Every line in the records below with the string "agent" is to be copied out.

◆ **The data**

========

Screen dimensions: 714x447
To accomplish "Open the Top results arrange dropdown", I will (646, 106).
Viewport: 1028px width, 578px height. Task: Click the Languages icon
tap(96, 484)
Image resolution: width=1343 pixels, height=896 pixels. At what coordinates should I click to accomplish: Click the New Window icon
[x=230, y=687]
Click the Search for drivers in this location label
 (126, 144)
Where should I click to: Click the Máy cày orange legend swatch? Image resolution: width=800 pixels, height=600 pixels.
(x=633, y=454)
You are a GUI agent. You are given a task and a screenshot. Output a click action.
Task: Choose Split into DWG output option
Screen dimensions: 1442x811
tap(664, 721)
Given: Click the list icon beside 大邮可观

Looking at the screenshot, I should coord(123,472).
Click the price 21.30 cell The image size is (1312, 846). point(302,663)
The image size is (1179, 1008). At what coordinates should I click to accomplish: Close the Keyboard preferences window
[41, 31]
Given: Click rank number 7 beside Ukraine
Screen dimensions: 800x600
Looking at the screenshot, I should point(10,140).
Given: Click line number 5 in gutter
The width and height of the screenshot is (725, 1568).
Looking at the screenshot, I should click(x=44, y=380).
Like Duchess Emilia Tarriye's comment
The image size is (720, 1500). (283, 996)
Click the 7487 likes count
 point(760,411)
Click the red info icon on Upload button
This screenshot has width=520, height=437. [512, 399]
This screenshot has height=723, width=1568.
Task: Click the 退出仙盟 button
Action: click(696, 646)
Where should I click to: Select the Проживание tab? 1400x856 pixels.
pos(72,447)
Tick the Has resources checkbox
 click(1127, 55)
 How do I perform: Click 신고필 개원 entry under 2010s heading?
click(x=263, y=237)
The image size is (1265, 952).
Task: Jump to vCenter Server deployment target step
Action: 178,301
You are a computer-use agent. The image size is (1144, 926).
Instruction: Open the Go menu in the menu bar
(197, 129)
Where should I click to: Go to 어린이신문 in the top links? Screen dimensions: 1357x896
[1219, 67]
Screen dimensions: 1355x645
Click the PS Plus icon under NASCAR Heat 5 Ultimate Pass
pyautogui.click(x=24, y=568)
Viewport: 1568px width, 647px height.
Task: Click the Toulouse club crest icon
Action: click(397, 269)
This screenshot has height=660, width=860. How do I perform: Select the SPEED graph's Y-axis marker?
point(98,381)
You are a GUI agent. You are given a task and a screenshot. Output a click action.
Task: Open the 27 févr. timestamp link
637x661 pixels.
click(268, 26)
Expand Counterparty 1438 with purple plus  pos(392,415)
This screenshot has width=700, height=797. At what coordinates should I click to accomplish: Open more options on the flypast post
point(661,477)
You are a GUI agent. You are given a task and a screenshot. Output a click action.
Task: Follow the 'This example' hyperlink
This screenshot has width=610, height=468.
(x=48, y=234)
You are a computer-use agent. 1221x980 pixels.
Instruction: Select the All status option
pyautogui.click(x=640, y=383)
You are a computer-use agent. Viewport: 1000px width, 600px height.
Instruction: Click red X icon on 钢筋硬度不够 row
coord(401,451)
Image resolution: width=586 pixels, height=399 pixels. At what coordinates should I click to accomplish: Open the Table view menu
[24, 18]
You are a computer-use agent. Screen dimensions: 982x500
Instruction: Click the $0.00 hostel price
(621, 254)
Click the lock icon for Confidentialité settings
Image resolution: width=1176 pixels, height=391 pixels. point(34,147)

========

◆ **Expected answer**
You are a GUI agent. You are given a task and a screenshot. Output a click action.
You are a computer-use agent. The image size is (1144, 926).
You are a GUI agent. You are given a task and a screenshot. Output a click action.
You are a GUI agent. You are given a task and a screenshot. Output a click action.
You are a computer-use agent. 1221x980 pixels.
You are a computer-use agent. Viewport: 1000px width, 600px height.
You are a computer-use agent. Screen dimensions: 982x500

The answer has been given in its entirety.